Ulster care homes mess typifies state of Stormont politics
The First and deputy First Ministers should be commended for making a start at last. Northern Ireland cannot have a truly shared future unless Peter Robinson and Martin McGuinness are demonstrating a greater togetherness in public, as has not been apparent until now.
The frequency of their joint appearances in the past month makes a welcome change. The international spotlight is about to fall once again on Northern Ireland as Fermanagh hosts the G8 summit.
No doubt, special news reports will be beamed around the world about the state of political play and the extent to which the promise of partnership and peace has been delivered.
With the most powerful leaders on the planet arriving next month, the Stormont Executive must present a more stable, progressive image.
The Robinson-McGuinness package of measures, aimed at improving community relations, fits in that context.
We face a long, long road ahead still, as evidenced by the 2023 deadline for removing all peace walls. Nothing besmirches Belfast more than the existence of these barriers to better relations, but surely 10 years is too long to wait for their removal.
One fundamental problem facing the First and deputy First Minister is that their respective parties continue to sing from very different hymn-sheets.
Mr Robinson and Mr McGuinness must lead by example. A public image which shows them more comfortable, relaxed and respectful to one another sends out a message to the community at large and needs to filter down through the ranks of their own parties.
The politics of Stormont continues to exasperate and infuriate, which is worrying for the future of devolution here.
One debacle seems to follow another, as was evidenced recently by the costly abandonment of a major road scheme in west Ulster and the embarrassing and emotional debate on the closure of residential care homes for the elderly.
The row over whether 50% or 100% of residential care homes should close has provided insight on decision-making in the health service.
It has also proved a case study into how media scrutiny is the only effective opposition to the five-party Stormont coalition – beyond the lone voice of the TUV leader, Jim Allister.

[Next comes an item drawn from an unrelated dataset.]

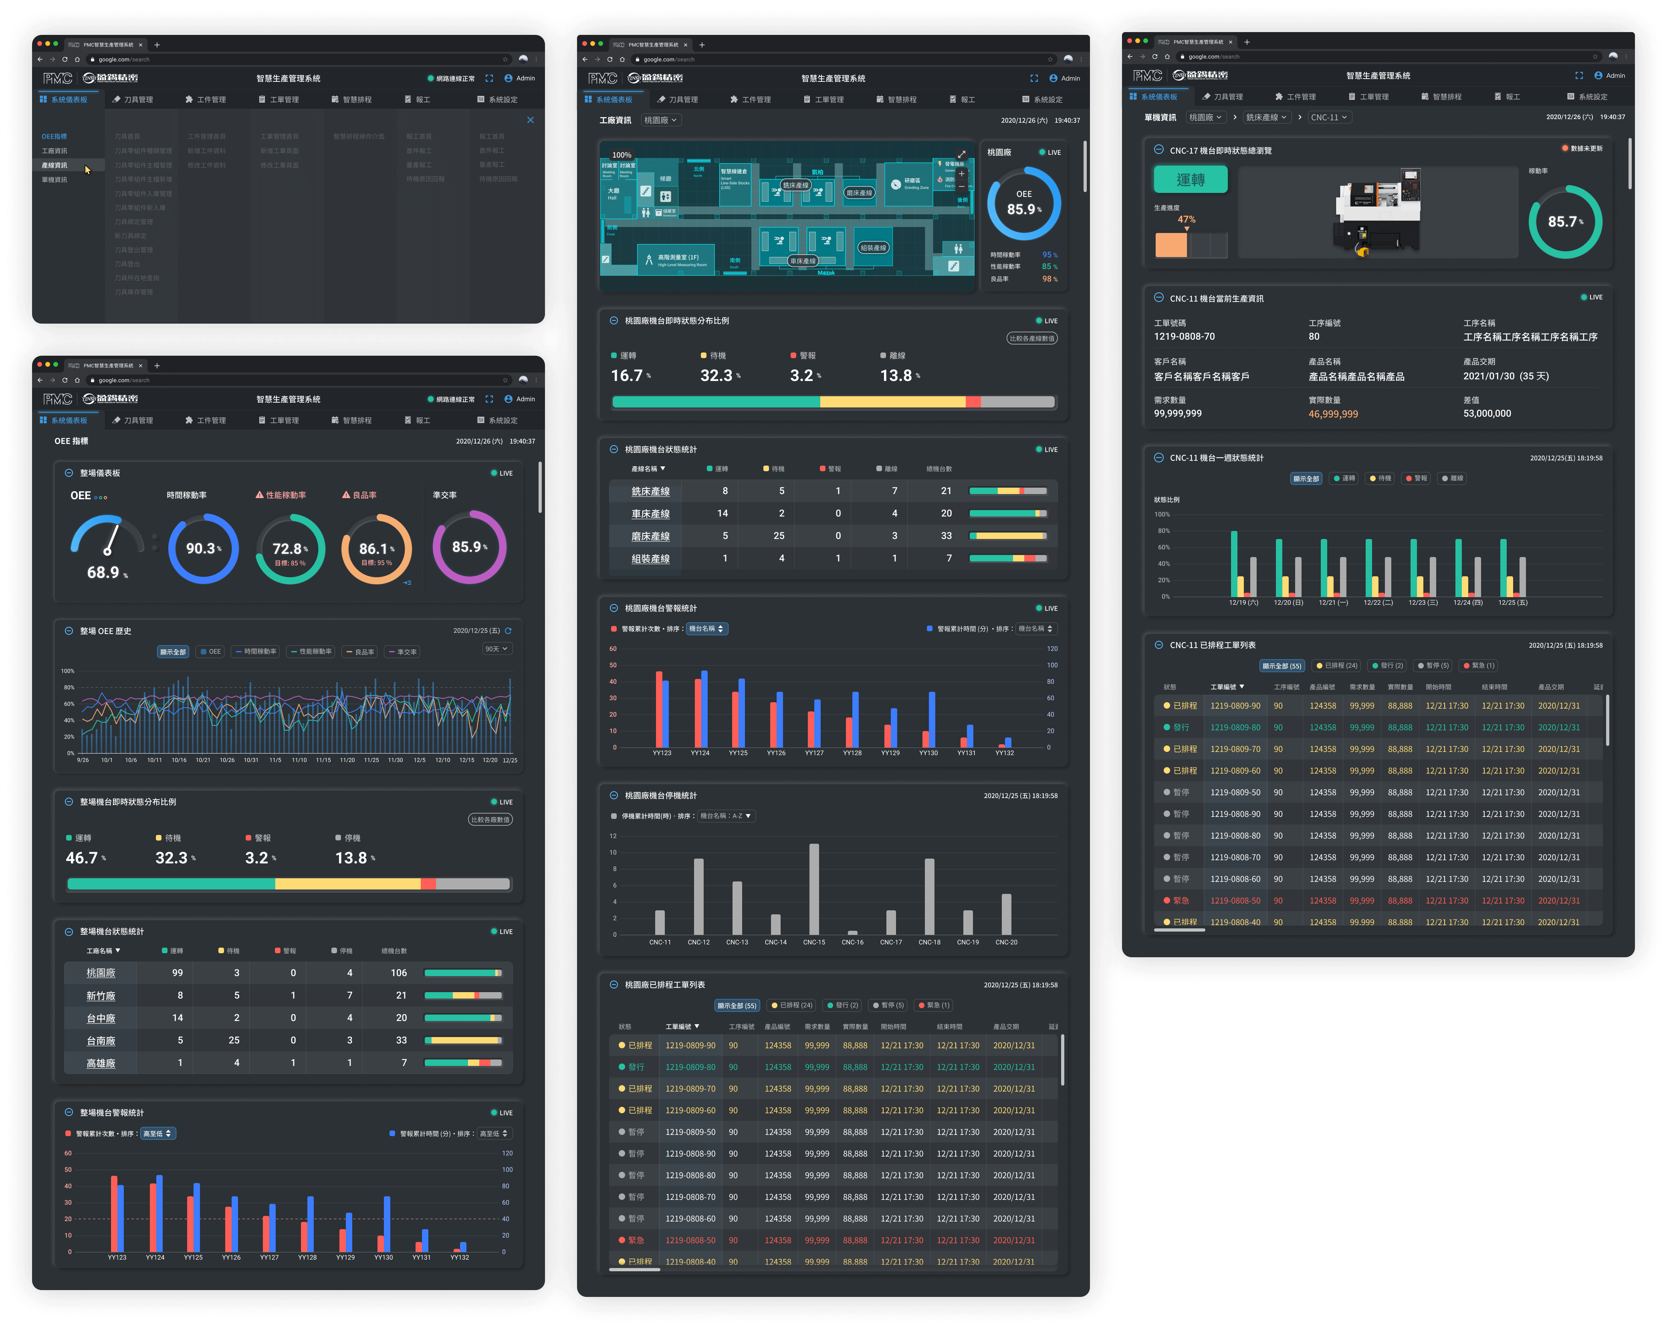This screenshot has height=1329, width=1667.
Task: Collapse 桃園廠機台停機統計 panel
Action: pos(613,795)
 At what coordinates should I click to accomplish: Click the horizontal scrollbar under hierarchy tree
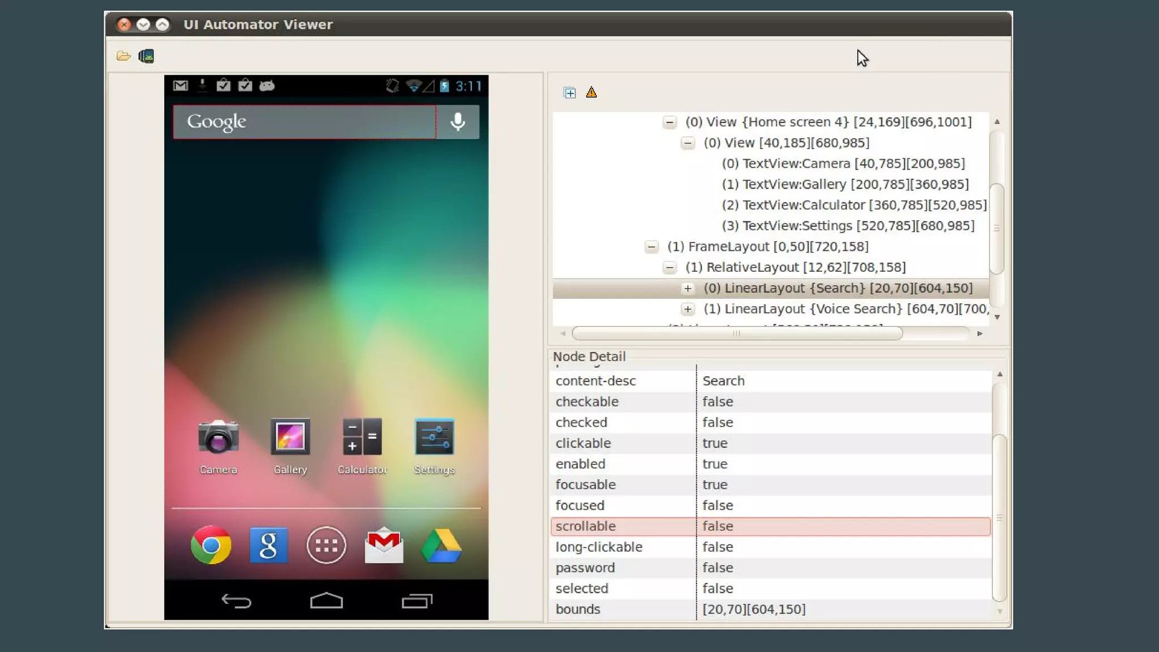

The whole sorry episode underlines what a poison-filled chalice the health portfolio can be – not just for the minister concerned, but those who are charged with responsibility for the individual trusts.
Collectively, they need to have eyes in the back of their heads to manage a business as complex and unpredictable as the health service, eating up nearly half Stormont's annual expenditure budget.
The health minister, Edwin Poots, survived the crisis by distancing himself belatedly from decisions his department, if not himself, must have known were in the offing.
It beggars belief that not one, but three health trusts could arrive at the same conclusion – namely that all residential care homes in their areas should close – and that no one at Stormont had an inkling.
Maybe nothing was communicated to Mr Poots in writing. But, surely, amid the day-to-day phonecalls and contacts between the trusts, the health and social care board and the minister's department and office, a little bird would have told him something was afoot?
Whether the closures are 50%, 75%, or 100%, there is uncertainty for the elderly residents of remaining care homes. It is not possible to close more than 50% of care homes, which was and is still Mr Poots' position, without an unspecified number of residents having to leave their accommodation and go somewhere else.
The issue at stake is how this news can be sensitively communicated. No doubt this will now be carefully reviewed in the light of media interviews with distressed elderly residents.
The Assembly debate emphasised the parochial minds of MLAs, more interested in keeping care homes open in their constituencies, than accepting the need for change.
Residential care accounts for only a morsel of the savage spending cut in the health service. Put in perspective, the row has been blown out of all proportion to the bigger picture of traumatic change within the sector.
The health service is left now in a situation where the right strategy for the future is placed on a back-burner at, presumably, added cost. Meanwhile, the trusts across Northern Ireland are being asked to cut more than £200m from their budgets by 2016.
That is where the real concern of politicians and the public should be focused.